◆ EXERCISE AIM
Only one stretch of the data below is wanted: the lines from the one with "Select the Magic Wand tool" through the one with "Given: Toggle Set as Z column designation", repeated exactly.

──────── MATERIAL FOR THIS EXERCISE

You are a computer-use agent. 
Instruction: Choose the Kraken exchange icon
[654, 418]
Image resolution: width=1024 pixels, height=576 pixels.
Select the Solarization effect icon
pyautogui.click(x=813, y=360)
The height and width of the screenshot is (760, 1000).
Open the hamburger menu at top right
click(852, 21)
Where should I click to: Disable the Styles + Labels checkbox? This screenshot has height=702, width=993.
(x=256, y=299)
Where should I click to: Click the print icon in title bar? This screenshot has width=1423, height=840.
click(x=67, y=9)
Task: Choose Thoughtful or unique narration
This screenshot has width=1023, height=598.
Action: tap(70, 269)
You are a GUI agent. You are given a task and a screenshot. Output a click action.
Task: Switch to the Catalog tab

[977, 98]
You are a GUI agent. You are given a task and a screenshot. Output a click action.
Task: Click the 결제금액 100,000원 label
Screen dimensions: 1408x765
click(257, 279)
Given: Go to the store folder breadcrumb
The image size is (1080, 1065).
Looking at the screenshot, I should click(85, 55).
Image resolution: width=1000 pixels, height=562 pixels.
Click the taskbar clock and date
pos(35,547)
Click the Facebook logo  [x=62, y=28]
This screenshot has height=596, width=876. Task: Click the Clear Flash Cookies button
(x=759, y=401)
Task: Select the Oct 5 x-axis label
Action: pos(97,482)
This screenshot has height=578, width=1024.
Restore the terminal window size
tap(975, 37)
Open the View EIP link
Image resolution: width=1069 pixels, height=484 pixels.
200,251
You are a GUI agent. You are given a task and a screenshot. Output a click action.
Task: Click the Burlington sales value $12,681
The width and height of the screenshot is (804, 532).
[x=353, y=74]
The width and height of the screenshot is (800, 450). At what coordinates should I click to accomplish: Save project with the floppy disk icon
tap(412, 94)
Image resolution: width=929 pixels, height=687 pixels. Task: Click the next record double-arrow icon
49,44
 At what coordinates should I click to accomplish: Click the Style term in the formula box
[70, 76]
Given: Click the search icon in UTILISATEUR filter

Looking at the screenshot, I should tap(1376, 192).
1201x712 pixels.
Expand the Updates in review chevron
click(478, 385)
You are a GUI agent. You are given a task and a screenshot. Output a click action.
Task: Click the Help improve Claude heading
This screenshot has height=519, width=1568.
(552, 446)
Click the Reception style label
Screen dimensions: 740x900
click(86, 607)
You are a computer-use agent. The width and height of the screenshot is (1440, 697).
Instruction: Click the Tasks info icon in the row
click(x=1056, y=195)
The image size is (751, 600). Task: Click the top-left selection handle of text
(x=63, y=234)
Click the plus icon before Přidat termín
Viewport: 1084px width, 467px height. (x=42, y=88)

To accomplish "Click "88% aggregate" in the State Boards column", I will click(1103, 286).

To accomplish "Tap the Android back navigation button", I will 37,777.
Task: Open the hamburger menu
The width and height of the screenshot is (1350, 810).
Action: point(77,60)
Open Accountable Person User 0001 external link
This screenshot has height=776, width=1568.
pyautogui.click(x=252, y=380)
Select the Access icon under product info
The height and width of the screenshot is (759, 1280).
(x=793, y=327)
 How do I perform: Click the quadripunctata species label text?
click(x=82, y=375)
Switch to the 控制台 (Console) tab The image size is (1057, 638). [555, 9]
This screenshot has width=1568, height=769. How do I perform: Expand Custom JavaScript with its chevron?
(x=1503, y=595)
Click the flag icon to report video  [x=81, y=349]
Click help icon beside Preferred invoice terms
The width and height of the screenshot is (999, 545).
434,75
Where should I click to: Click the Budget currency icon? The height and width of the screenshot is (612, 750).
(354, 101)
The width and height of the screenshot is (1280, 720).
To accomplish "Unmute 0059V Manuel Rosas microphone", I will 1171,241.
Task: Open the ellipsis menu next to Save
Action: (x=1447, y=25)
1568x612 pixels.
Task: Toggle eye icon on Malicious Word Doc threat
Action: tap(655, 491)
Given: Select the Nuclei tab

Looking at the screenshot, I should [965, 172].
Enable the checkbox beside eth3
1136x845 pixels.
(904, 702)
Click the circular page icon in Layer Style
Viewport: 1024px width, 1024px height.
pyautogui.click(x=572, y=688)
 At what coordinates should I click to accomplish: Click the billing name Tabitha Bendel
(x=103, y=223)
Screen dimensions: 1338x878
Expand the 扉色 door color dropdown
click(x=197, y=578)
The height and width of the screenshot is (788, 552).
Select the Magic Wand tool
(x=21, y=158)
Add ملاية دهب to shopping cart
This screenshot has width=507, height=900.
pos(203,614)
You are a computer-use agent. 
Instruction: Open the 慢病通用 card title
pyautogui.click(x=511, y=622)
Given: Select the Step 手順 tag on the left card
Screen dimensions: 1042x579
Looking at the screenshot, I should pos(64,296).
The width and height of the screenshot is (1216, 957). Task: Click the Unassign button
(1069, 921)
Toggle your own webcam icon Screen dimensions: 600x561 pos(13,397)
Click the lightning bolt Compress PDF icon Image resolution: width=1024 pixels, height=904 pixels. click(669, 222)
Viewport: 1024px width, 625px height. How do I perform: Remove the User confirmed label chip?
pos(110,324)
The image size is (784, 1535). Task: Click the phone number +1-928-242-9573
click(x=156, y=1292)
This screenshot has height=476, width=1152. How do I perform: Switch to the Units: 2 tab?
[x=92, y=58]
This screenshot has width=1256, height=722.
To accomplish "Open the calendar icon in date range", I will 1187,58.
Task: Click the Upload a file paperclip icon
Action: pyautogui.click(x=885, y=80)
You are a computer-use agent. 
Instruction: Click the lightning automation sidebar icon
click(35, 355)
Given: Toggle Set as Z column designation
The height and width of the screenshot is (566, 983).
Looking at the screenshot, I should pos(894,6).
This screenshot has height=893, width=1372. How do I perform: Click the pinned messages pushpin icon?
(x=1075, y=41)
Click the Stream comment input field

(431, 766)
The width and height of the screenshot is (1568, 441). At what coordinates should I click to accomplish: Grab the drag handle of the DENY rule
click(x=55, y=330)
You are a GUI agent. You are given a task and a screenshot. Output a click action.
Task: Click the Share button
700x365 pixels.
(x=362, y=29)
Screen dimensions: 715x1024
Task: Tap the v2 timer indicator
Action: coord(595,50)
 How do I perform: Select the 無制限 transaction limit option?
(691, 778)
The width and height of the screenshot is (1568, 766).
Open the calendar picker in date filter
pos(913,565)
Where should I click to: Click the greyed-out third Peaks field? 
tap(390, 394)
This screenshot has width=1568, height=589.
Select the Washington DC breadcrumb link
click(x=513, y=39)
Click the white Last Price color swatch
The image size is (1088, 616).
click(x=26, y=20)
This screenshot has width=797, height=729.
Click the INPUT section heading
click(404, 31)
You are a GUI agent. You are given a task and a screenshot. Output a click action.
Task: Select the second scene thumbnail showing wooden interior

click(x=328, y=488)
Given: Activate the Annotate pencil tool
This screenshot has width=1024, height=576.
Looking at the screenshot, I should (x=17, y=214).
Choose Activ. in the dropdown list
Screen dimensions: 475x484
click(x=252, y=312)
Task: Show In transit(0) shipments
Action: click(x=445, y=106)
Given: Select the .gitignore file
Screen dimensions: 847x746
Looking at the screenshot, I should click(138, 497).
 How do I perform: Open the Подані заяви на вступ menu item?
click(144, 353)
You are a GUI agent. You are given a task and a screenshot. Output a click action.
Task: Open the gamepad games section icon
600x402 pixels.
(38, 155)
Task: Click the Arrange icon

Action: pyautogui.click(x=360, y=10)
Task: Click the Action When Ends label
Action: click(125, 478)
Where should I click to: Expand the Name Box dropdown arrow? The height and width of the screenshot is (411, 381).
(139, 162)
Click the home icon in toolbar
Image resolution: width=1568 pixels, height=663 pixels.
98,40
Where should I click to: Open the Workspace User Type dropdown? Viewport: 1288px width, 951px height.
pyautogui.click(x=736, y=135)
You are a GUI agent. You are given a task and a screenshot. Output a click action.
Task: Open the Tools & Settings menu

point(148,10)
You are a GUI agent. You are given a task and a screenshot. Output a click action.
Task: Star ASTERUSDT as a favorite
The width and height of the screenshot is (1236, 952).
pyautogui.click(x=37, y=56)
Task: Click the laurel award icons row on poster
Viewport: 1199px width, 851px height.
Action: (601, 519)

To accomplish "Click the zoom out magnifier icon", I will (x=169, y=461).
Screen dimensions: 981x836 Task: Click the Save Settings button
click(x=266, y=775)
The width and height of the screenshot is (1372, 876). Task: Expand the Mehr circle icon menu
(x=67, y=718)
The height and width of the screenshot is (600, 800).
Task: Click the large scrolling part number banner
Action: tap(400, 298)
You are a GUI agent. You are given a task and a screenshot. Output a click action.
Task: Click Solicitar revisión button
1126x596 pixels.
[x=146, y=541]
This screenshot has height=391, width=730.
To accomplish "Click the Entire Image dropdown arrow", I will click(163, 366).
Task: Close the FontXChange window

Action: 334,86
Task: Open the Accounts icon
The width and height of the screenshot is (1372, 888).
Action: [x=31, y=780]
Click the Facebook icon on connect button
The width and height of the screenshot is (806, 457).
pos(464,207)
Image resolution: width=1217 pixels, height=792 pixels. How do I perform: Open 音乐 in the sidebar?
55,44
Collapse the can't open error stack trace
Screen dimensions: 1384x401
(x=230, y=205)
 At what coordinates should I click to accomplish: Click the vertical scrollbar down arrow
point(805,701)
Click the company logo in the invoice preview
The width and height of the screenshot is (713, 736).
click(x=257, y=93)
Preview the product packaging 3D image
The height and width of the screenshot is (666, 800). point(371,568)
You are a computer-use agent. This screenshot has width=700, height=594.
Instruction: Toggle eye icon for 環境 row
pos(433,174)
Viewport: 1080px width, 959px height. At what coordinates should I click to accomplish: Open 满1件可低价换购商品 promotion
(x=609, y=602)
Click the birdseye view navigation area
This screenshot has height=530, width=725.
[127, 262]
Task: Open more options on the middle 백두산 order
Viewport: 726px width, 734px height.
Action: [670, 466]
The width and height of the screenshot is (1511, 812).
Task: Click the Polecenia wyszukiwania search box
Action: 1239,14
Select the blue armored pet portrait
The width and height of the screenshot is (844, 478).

────────────────

◆ RESULT
Select the Magic Wand tool
(x=21, y=158)
Add ملاية دهب to shopping cart
This screenshot has width=507, height=900.
pos(203,614)
You are a computer-use agent. 
Instruction: Open the 慢病通用 card title
pyautogui.click(x=511, y=622)
Given: Select the Step 手順 tag on the left card
Screen dimensions: 1042x579
Looking at the screenshot, I should pos(64,296).
The width and height of the screenshot is (1216, 957). Task: Click the Unassign button
(1069, 921)
Toggle your own webcam icon Screen dimensions: 600x561 pos(13,397)
Click the lightning bolt Compress PDF icon Image resolution: width=1024 pixels, height=904 pixels. click(669, 222)
Viewport: 1024px width, 625px height. How do I perform: Remove the User confirmed label chip?
pos(110,324)
The image size is (784, 1535). Task: Click the phone number +1-928-242-9573
click(x=156, y=1292)
This screenshot has height=476, width=1152. How do I perform: Switch to the Units: 2 tab?
[x=92, y=58]
This screenshot has width=1256, height=722.
To accomplish "Open the calendar icon in date range", I will 1187,58.
Task: Click the Upload a file paperclip icon
Action: pyautogui.click(x=885, y=80)
You are a computer-use agent. 
Instruction: Click the lightning automation sidebar icon
click(35, 355)
Given: Toggle Set as Z column designation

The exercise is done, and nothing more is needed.